We wandered up the long high street towards the pub where Johnny's band were playing, past all the bright shop-fronts that always seem so light when the dark nights first close in.

My town is an old market town where farmers used to take their animals, though that part of its history is long gone. But the pretty, higgledy-piggledy houses with old bricks and alleyways running through to windy back streets are still there. They've been converted into these ornate little shops with big, wooden-framed bay windows and hanging baskets and general community-spiritedness. Most of the shops are old antique shops or bookshops or flower shops or coffee shops or clothes shops that sell things like corduroy trousers and tweed jackets – you know the sort of thing.

There's a little bridge about halfway down the high street which goes over this small, shallow brook and in the summer people throw bread to the ducks that hang around there.

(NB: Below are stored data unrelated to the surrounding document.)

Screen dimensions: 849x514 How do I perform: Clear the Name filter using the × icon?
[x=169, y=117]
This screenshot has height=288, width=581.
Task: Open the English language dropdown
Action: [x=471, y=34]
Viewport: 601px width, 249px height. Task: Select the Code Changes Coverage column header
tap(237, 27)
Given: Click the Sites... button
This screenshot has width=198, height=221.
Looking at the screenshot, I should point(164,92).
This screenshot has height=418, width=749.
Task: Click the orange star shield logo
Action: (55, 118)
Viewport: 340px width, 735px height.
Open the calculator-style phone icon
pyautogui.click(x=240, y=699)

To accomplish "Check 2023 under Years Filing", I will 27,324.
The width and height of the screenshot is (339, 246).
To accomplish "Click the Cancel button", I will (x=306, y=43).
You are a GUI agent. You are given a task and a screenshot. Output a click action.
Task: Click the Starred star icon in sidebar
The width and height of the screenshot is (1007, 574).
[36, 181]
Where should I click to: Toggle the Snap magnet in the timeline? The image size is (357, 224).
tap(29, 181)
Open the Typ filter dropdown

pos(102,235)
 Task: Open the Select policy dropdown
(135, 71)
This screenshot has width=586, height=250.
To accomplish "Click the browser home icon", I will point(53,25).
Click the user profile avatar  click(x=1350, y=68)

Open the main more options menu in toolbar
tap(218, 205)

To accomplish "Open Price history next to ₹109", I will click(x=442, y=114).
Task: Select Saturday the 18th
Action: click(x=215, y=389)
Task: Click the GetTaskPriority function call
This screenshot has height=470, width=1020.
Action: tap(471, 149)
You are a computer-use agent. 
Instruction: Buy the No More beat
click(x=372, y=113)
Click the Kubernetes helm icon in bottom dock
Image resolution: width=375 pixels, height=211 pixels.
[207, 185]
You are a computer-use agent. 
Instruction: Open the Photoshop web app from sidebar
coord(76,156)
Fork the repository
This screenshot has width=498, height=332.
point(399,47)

It's the sort of place that people come to from miles around wearing their comfiest, nicest clothes. They wander around and have a cup of coffee and then go back home and say, ‘Oh what a lovely day we've had.' I've never really understood this because yes, it's a nice enough place, but it's incredibly boring.

I hung back as we made our way to the pub, partly because I wanted to avoid Clare, and partly because Jenny and Freddy were bringing up the rear of our little group and I was interested to learn more about him. It was icy cold but I loved it as that type of air makes the world come alive. The sky was completely clear and you could see the stars up in the sky very clearly. I was half a step behind Jenny and Freddy. Her blonde hair looked really smooth and awesome.

‘So what were you thinking when you saw Craig like that?' she said. Jenny has one of those really sweet-sounding
American accents and it's not too nasal, like most of the other Californian Girls, whose voices are quite grotesque. She wasn't really like them at all, apart from she was from the same country as them.